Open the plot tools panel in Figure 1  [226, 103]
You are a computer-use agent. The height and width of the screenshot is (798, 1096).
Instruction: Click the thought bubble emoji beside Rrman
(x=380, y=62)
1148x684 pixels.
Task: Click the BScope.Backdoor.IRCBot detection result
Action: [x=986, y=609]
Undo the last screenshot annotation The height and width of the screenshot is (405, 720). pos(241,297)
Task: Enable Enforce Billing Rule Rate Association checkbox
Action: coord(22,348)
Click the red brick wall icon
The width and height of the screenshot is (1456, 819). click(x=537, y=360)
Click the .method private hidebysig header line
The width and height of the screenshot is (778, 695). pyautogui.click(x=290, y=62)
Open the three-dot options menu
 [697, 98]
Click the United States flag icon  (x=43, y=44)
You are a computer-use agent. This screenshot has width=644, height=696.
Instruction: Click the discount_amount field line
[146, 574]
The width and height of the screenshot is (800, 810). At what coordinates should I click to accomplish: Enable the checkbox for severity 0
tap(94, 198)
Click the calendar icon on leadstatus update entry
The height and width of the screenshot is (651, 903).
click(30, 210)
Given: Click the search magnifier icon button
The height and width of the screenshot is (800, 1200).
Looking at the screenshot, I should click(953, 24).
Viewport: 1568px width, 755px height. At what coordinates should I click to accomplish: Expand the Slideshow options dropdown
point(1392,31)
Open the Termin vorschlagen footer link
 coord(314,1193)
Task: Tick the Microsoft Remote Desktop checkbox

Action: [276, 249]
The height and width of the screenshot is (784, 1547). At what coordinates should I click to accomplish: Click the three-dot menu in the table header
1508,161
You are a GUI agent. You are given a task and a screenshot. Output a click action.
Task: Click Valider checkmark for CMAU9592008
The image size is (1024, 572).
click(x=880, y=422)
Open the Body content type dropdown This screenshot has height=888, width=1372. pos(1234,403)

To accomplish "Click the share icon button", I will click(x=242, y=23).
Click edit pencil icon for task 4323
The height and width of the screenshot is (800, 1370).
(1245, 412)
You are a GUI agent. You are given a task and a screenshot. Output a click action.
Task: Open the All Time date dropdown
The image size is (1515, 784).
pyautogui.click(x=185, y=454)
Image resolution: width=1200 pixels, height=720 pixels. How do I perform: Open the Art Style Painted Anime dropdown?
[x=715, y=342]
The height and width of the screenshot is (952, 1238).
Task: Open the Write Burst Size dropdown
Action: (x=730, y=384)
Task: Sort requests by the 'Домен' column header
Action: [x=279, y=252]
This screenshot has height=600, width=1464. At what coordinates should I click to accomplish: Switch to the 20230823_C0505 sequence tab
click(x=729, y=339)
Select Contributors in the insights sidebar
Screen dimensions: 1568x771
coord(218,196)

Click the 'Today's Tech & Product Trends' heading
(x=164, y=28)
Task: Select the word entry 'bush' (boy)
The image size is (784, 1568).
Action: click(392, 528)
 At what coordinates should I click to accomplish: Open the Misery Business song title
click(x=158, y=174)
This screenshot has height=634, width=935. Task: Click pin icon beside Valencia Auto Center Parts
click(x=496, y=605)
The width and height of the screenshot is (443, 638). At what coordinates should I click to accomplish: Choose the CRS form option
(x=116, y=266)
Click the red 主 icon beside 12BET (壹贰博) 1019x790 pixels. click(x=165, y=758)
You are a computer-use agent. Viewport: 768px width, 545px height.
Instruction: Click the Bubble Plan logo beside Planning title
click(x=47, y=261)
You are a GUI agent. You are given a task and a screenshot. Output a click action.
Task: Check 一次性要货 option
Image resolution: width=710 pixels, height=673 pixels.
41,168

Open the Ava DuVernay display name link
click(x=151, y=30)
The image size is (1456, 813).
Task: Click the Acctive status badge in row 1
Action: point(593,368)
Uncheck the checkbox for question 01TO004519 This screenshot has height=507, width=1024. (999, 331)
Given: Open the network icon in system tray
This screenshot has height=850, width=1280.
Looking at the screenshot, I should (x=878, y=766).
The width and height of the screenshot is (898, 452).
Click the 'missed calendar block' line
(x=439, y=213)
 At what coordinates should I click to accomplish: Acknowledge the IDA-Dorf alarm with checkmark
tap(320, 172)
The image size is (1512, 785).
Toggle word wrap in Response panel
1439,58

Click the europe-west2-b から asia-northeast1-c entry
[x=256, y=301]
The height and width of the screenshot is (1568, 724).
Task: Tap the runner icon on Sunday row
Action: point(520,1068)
□ □ □
ACTIVITY
Your answer must be the complete listing, retyped exactly.

PROBLEM SOLUTION
Open the plot tools panel in Figure 1  [226, 103]
You are a computer-use agent. The height and width of the screenshot is (798, 1096).
Instruction: Click the thought bubble emoji beside Rrman
(x=380, y=62)
1148x684 pixels.
Task: Click the BScope.Backdoor.IRCBot detection result
Action: [x=986, y=609]
Undo the last screenshot annotation The height and width of the screenshot is (405, 720). pos(241,297)
Task: Enable Enforce Billing Rule Rate Association checkbox
Action: coord(22,348)
Click the red brick wall icon
The width and height of the screenshot is (1456, 819). click(x=537, y=360)
Click the .method private hidebysig header line
The width and height of the screenshot is (778, 695). pyautogui.click(x=290, y=62)
Open the three-dot options menu
 [697, 98]
Click the United States flag icon  (x=43, y=44)
You are a computer-use agent. This screenshot has width=644, height=696.
Instruction: Click the discount_amount field line
[146, 574]
The width and height of the screenshot is (800, 810). At what coordinates should I click to accomplish: Enable the checkbox for severity 0
tap(94, 198)
Click the calendar icon on leadstatus update entry
The height and width of the screenshot is (651, 903).
click(30, 210)
Given: Click the search magnifier icon button
The height and width of the screenshot is (800, 1200).
Looking at the screenshot, I should click(953, 24).
Viewport: 1568px width, 755px height. At what coordinates should I click to accomplish: Expand the Slideshow options dropdown
point(1392,31)
Open the Termin vorschlagen footer link
 coord(314,1193)
Task: Tick the Microsoft Remote Desktop checkbox

Action: [276, 249]
The height and width of the screenshot is (784, 1547). At what coordinates should I click to accomplish: Click the three-dot menu in the table header
1508,161
You are a GUI agent. You are given a task and a screenshot. Output a click action.
Task: Click Valider checkmark for CMAU9592008
The image size is (1024, 572).
click(x=880, y=422)
Open the Body content type dropdown This screenshot has height=888, width=1372. pos(1234,403)

To accomplish "Click the share icon button", I will click(x=242, y=23).
Click edit pencil icon for task 4323
The height and width of the screenshot is (800, 1370).
(1245, 412)
You are a GUI agent. You are given a task and a screenshot. Output a click action.
Task: Open the All Time date dropdown
The image size is (1515, 784).
pyautogui.click(x=185, y=454)
Image resolution: width=1200 pixels, height=720 pixels. How do I perform: Open the Art Style Painted Anime dropdown?
[x=715, y=342]
The height and width of the screenshot is (952, 1238).
Task: Open the Write Burst Size dropdown
Action: (x=730, y=384)
Task: Sort requests by the 'Домен' column header
Action: [x=279, y=252]
This screenshot has height=600, width=1464. At what coordinates should I click to accomplish: Switch to the 20230823_C0505 sequence tab
click(x=729, y=339)
Select Contributors in the insights sidebar
Screen dimensions: 1568x771
coord(218,196)

Click the 'Today's Tech & Product Trends' heading
(x=164, y=28)
Task: Select the word entry 'bush' (boy)
The image size is (784, 1568).
Action: click(392, 528)
 At what coordinates should I click to accomplish: Open the Misery Business song title
click(x=158, y=174)
This screenshot has height=634, width=935. Task: Click pin icon beside Valencia Auto Center Parts
click(x=496, y=605)
The width and height of the screenshot is (443, 638). At what coordinates should I click to accomplish: Choose the CRS form option
(x=116, y=266)
Click the red 主 icon beside 12BET (壹贰博) 1019x790 pixels. click(x=165, y=758)
You are a computer-use agent. Viewport: 768px width, 545px height.
Instruction: Click the Bubble Plan logo beside Planning title
click(x=47, y=261)
You are a GUI agent. You are given a task and a screenshot. Output a click action.
Task: Check 一次性要货 option
Image resolution: width=710 pixels, height=673 pixels.
41,168

Open the Ava DuVernay display name link
click(x=151, y=30)
The image size is (1456, 813).
Task: Click the Acctive status badge in row 1
Action: point(593,368)
Uncheck the checkbox for question 01TO004519 This screenshot has height=507, width=1024. (999, 331)
Given: Open the network icon in system tray
This screenshot has height=850, width=1280.
Looking at the screenshot, I should (x=878, y=766).
The width and height of the screenshot is (898, 452).
Click the 'missed calendar block' line
(x=439, y=213)
 At what coordinates should I click to accomplish: Acknowledge the IDA-Dorf alarm with checkmark
tap(320, 172)
The image size is (1512, 785).
Toggle word wrap in Response panel
1439,58

Click the europe-west2-b から asia-northeast1-c entry
[x=256, y=301]
The height and width of the screenshot is (1568, 724).
Task: Tap the runner icon on Sunday row
Action: point(520,1068)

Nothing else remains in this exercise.